Falta a razão para a EPUL se poder endividar num fundo constituído por três parceiros mas não num em que participasse apenas com os proprietários do Parque Mayer.
Falta aquilo a que se poderia chamar um «plano de viabilidade cultural», que incluísse modelos de acolhimento de criatividade, produção e fruição artísticas e de gestão dos equipamentos culturais e inserção destes num plano geral de revitalização da vida cultural da Baixa.
Falta a perspectiva de uma nova feira, adequada aos tempos de hoje.
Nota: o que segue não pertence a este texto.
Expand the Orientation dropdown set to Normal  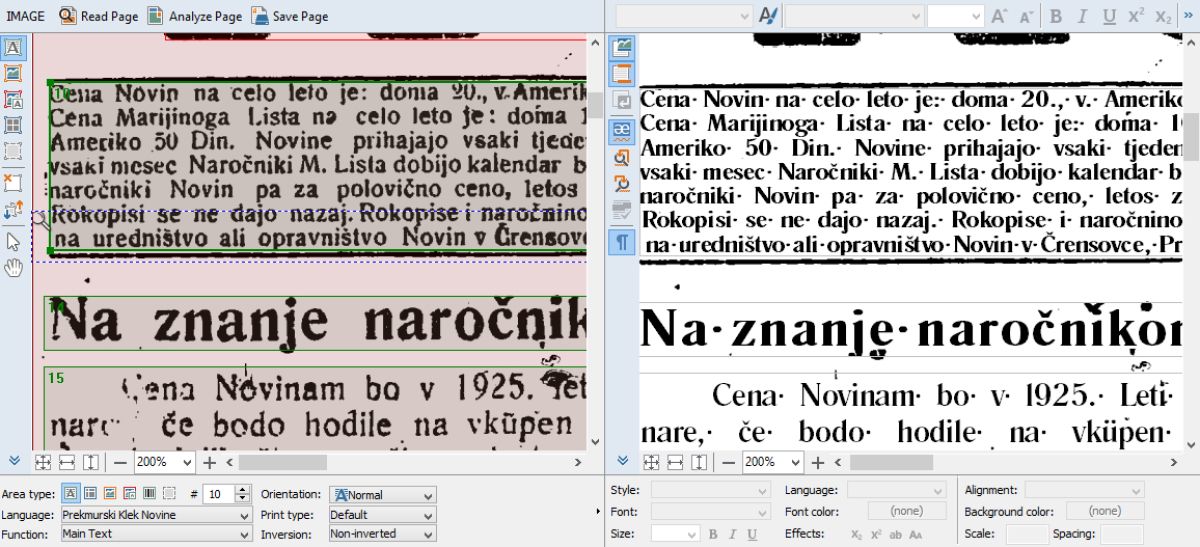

Falta o espaço verde previsto para ser a sua ligação à estação de caminho-de-ferro de Entrecampos.
Falta uma palavra sobre a Fundação «O Século».
Falta a referência aos compromissos com os feirantes que não são colaterais.
Faltaram os debates públicos que a CML decidiu realizar até Junho...
Mas, a vingar tal proposta, não faltariam muitos, muitos mais apartamentos em três locais diferentes. No Parque Mayer. Mas também em Entrecampos e na Alta do Restelo.
Tudo isto remonta aos tempos de Santana Lopes.
Recordamos que, nessa altura, logo no início, o registo foi o da sedução aos artistas de revista, o das grandes ambições culturais e o da qualidade do traço de um grande arquitecto internacional. Parecia tudo «a bem da Cultura».
Depois o registo desfocou-se com o errático percurso do casino, as permutas, as respostas a tribunais, novas promessas, a elevação das edificabilidades, nomeadamente na Feira Popular, o rejeitar pelos proprietários de anteriores acordos e novos patamares reivindicativos que se desenvolveram apoiados na incontinência verbal da propaganda dos cenários de excelência....
O registo cultural esvaiu-se e a realidade parece ser uma operação imobiliária de condições e consequências mal definidas.
A pompa nos considerandos da proposta com a “ vantagem na utilização” nela dos referidos terrenos municipais ou com a “necessidade de intervenções urbanísticas de qualidade” contrasta com a falta de elementos concretos de avaliação.
Esta é uma questão a manter na agenda dos que se preocupam com a cidade de Lisboa. Com vista a defender o interesse municipal em próximas deliberações da Câmara e da Assembleia Municipal.